Given request: Reproduce the part of the Ames housing analysis below word for word, starting with "Given these observations, further" and going on through "plot_layout(ncol = 2)".

Provided passage start

The accompanying scatter plot on the right illustrates a noticeable relationship between Lot_Area and Sale_Price. Specifically, for lot sizes under 15,000 square feet, there appears to be a positive correlation between the two variables. However, beyond this threshold, the trend reverses, and the variance in sale prices increases significantly. This widening spread suggest greater uncertainly and possible outliers in larger lot sizes.
Given these observations, further investigation into how this variable should be pre-processed could potentially enhance the explanatory power of the statistical models used later in the analysis. However, since model refinement is not the primary focus of this study, I will save that for future research.
hist_lot <- ggplot(ames, aes(x=Lot_Area)) +
geom_histogram(bins=50, col="white") +
xlim(0, 50000) #Lot_Area (Continuous): Lot size in square feet
lot_price_scatter <-
ggplot(ames, aes(x=Lot_Area, y=Sale_Price)) + geom_point() +
xlim(0, 30000) +
geom_smooth(se=TRUE)
hist_lot + lot_price_scatter + plot_layout(ncol = 2)
The variable Gr_Liv_Area represents the above-ground living area of properties, measured in square feet. Like the previous two variables, it also exhibits a right-skewed distribution. Half of the properties have living areas between 1,126 and 1,743 square feet, with a median of 1,442. The full range spans from a minimum of 334 to a maximum of 5,642 square feet, though houses exceeding 3,000 square feet are relatively rare.
The scatter plot below reveals a clear positive correlation between above-ground living area and sale price - generally, larger homes tend to have higher prices. However, there are exceptions. Notably, three houses with the largest living areas are priced significantly below the trend, dragging the regression line downward and increasing the standard error. These outliers warrant further investigation. If they are found to be errors or non-representative cases, removing them from statistical modeling may help improve models’ prediction accuracy.
The corresponding map highlights a concentration of homes with larger above-ground living areas in the northern section of the study area. Another prominent cluster appears just south of the campus area. Aside from this exception, suburban neighborhoods generally feature larger homes compared to areas near the university.
#scatter plot between Gr_Liv_Area and Sale_Price
Gr_Liv_SalePrice_scatter <- ggplot(ames, aes(x=Gr_Liv_Area, y=Sale_Price)) + geom_point() + geom_smooth(se=TRUE)
#defining class breaks based on Gr_Liv_Area
ames$Gr_Liv_Area_category <- cut(ames$Gr_Liv_Area, breaks = c(0, 500, 1500, 2000, 2500, 5642),
labels = c("< 500", "500-1499", "1500-1999", "2000-2499", "2500+"),
include.lowest = TRUE,
right=FALSE)

Provided passage end
Dataset content start

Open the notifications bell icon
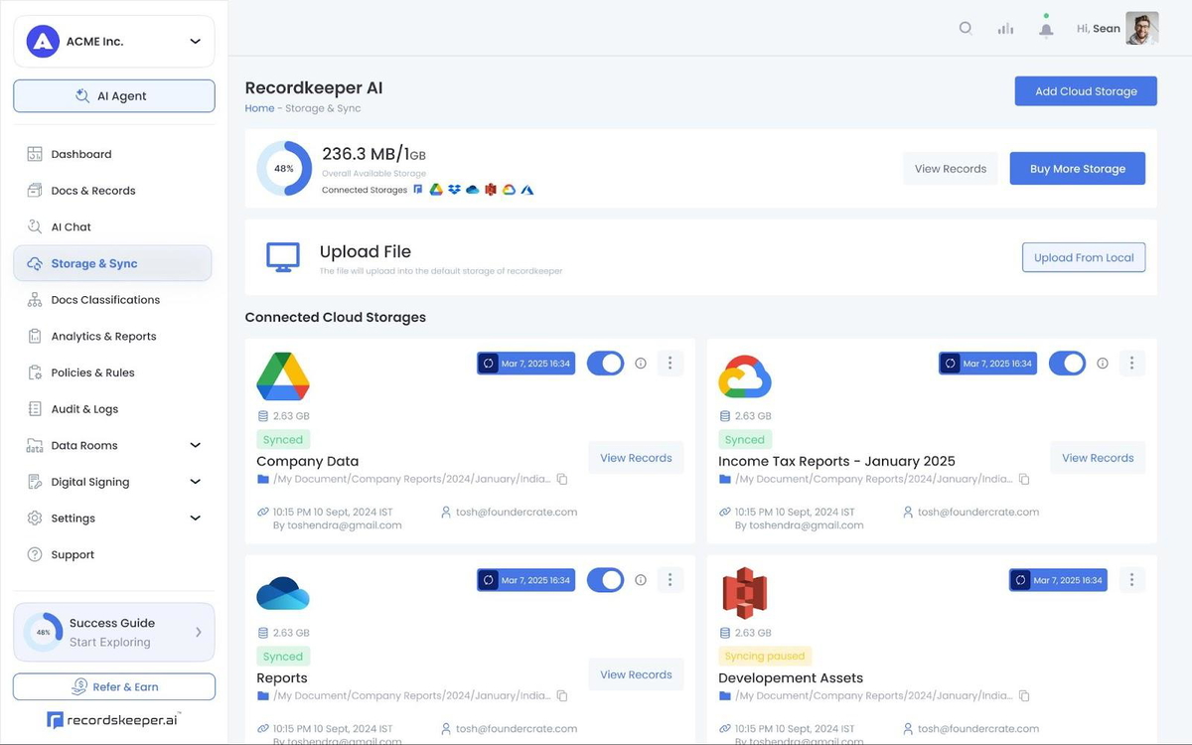The height and width of the screenshot is (745, 1192). (x=1046, y=29)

Dataset content end

Answer to this exercise:
Given these observations, further investigation into how this variable should be pre-processed could potentially enhance the explanatory power of the statistical models used later in the analysis. However, since model refinement is not the primary focus of this study, I will save that for future research.
hist_lot <- ggplot(ames, aes(x=Lot_Area)) +
geom_histogram(bins=50, col="white") +
xlim(0, 50000) #Lot_Area (Continuous): Lot size in square feet
lot_price_scatter <-
ggplot(ames, aes(x=Lot_Area, y=Sale_Price)) + geom_point() +
xlim(0, 30000) +
geom_smooth(se=TRUE)
hist_lot + lot_price_scatter + plot_layout(ncol = 2)